**** Information supplied
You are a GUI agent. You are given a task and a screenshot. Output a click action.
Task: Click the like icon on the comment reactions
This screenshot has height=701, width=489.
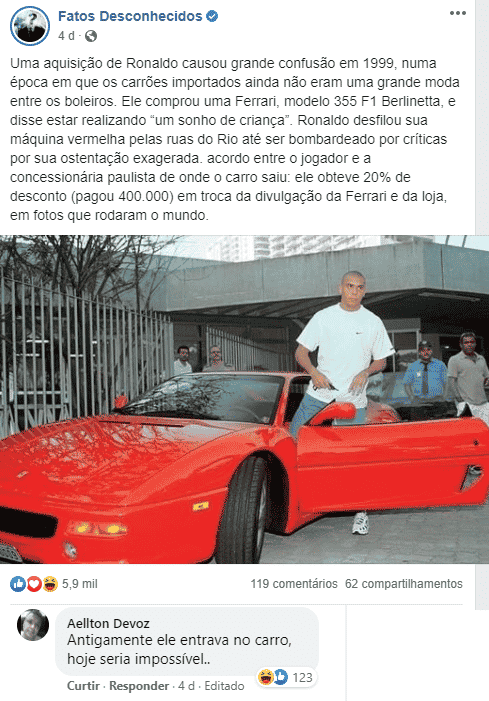coord(280,677)
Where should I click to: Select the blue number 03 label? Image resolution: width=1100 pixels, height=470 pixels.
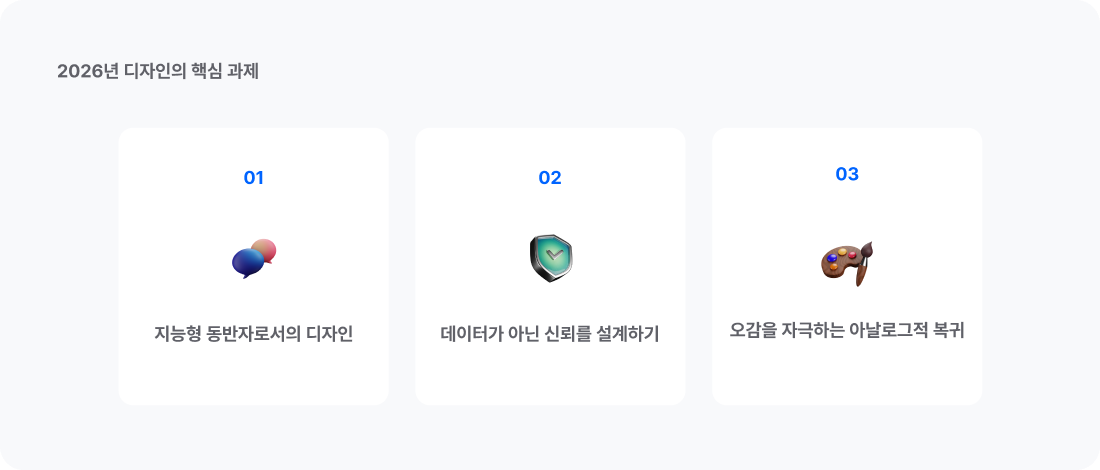pos(847,174)
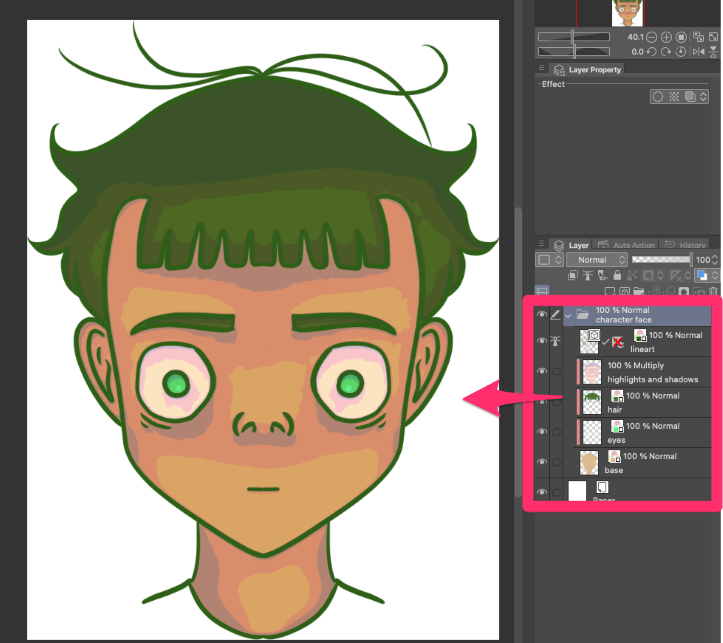Rotate canvas left in navigator
The image size is (723, 643).
point(653,51)
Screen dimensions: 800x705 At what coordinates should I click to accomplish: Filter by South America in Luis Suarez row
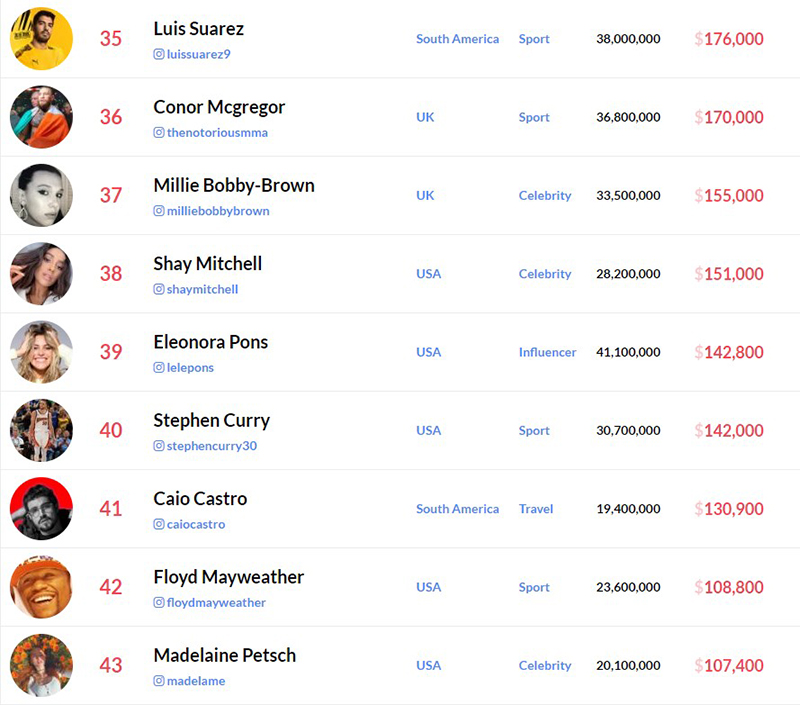(458, 39)
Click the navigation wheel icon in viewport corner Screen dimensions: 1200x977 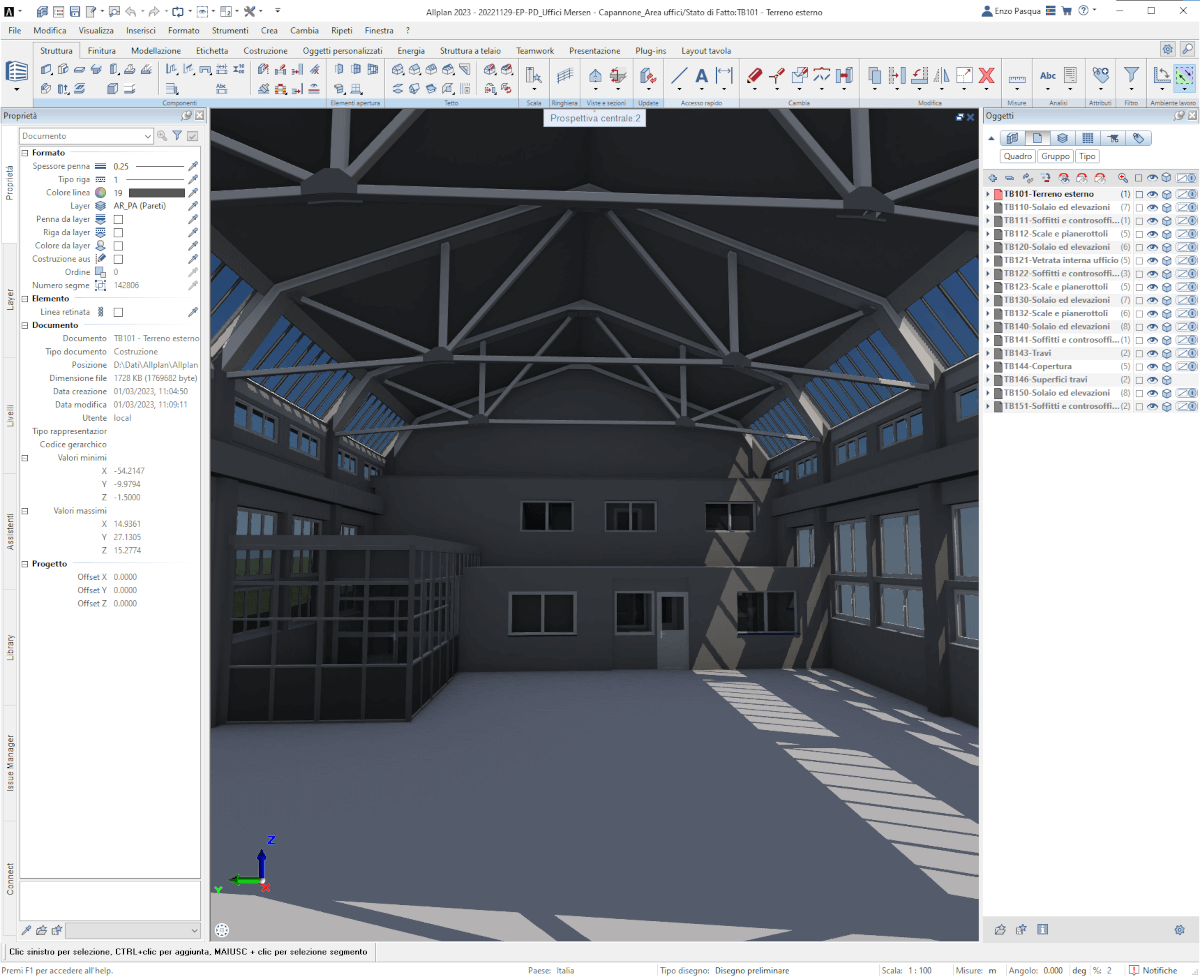[x=222, y=930]
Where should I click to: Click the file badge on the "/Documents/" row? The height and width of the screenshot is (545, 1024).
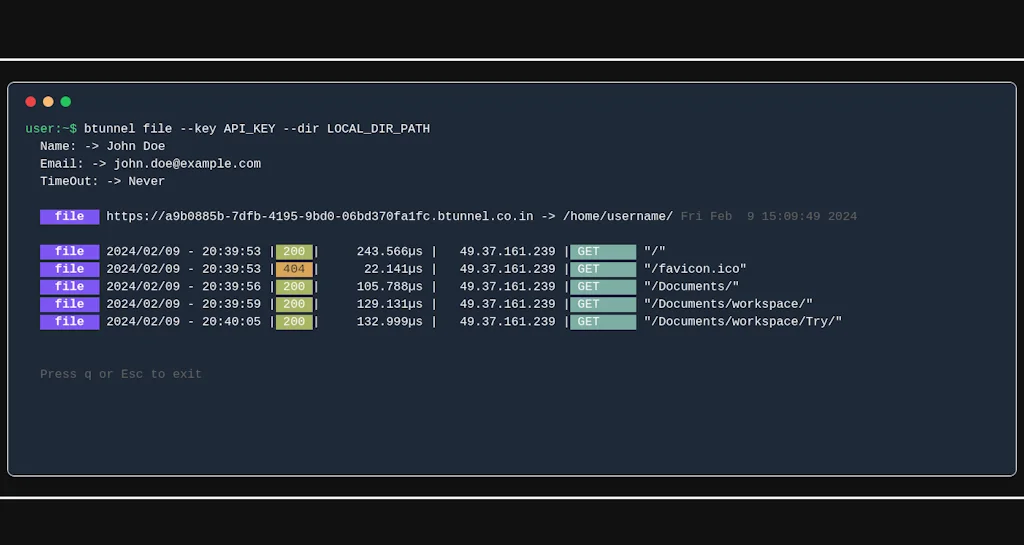click(x=69, y=287)
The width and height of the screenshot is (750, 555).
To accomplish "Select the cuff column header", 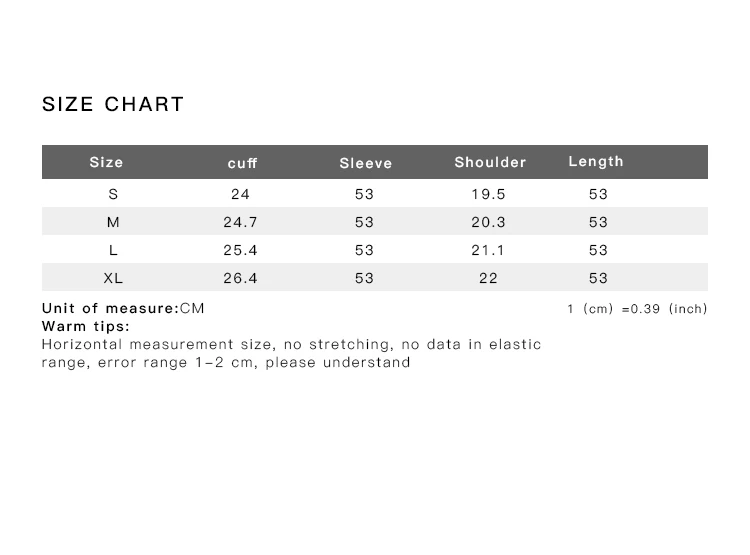I will (x=242, y=163).
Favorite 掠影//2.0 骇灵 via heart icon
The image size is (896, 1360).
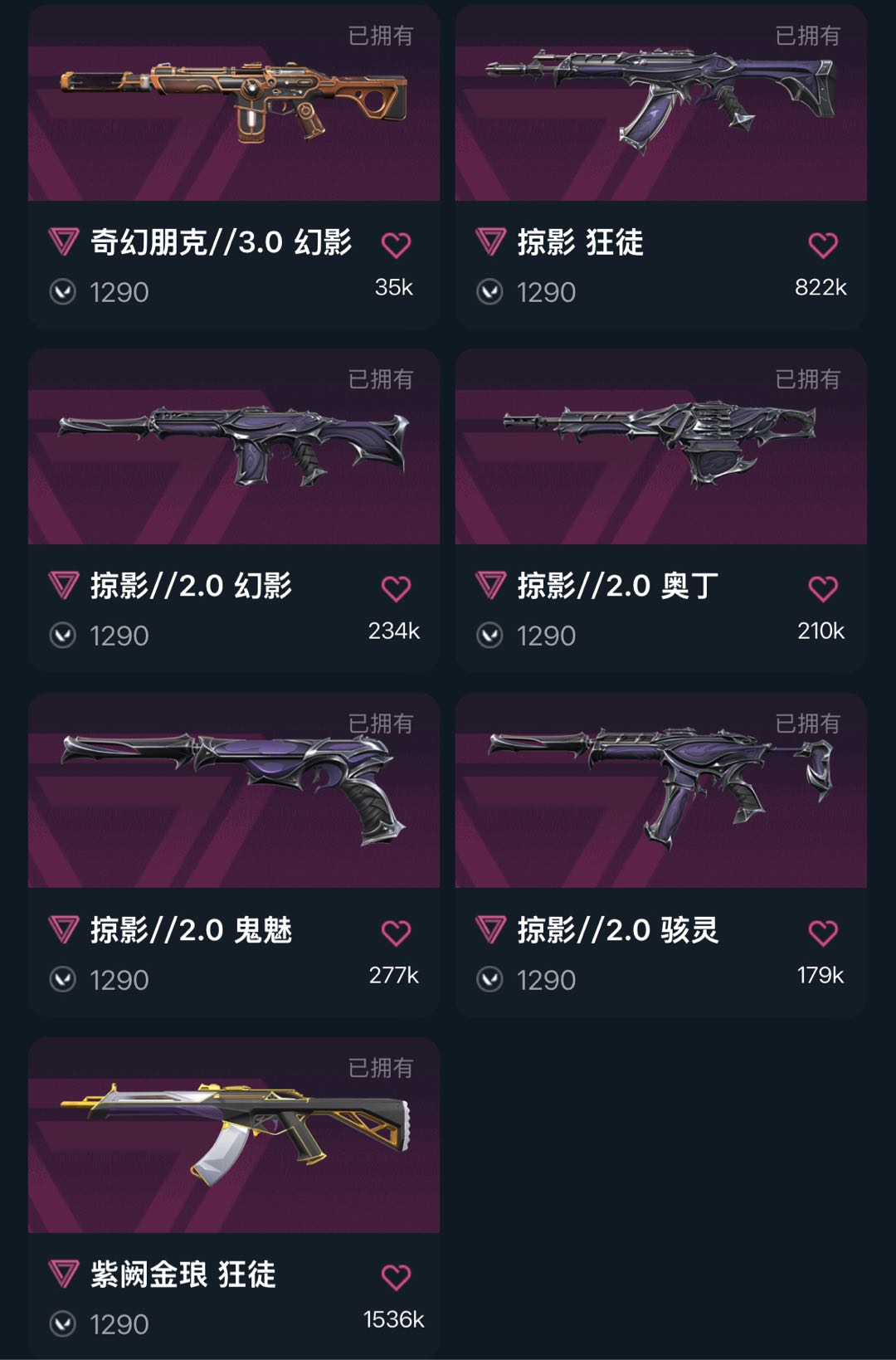pos(823,933)
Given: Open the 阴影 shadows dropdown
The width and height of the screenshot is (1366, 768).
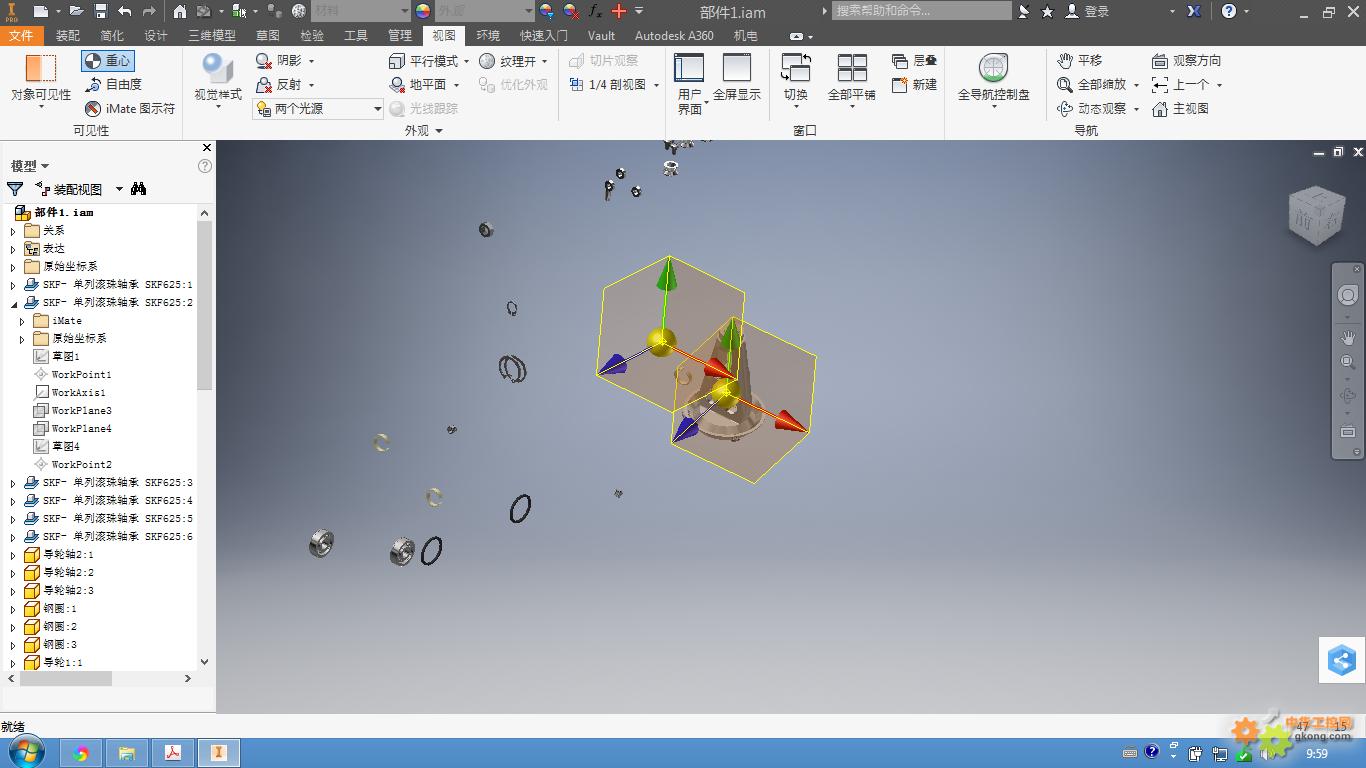Looking at the screenshot, I should click(x=311, y=61).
********
- Task details:
Copy nothing but the lines above from the one with "Favorite 掠影//2.0 骇灵 via heart icon" through the end of the material, word for word, and drop the pictures.

- Your solution:
Favorite 掠影//2.0 骇灵 via heart icon
The image size is (896, 1360).
pos(823,933)
Given: Open the 阴影 shadows dropdown
The width and height of the screenshot is (1366, 768).
Looking at the screenshot, I should click(x=311, y=61).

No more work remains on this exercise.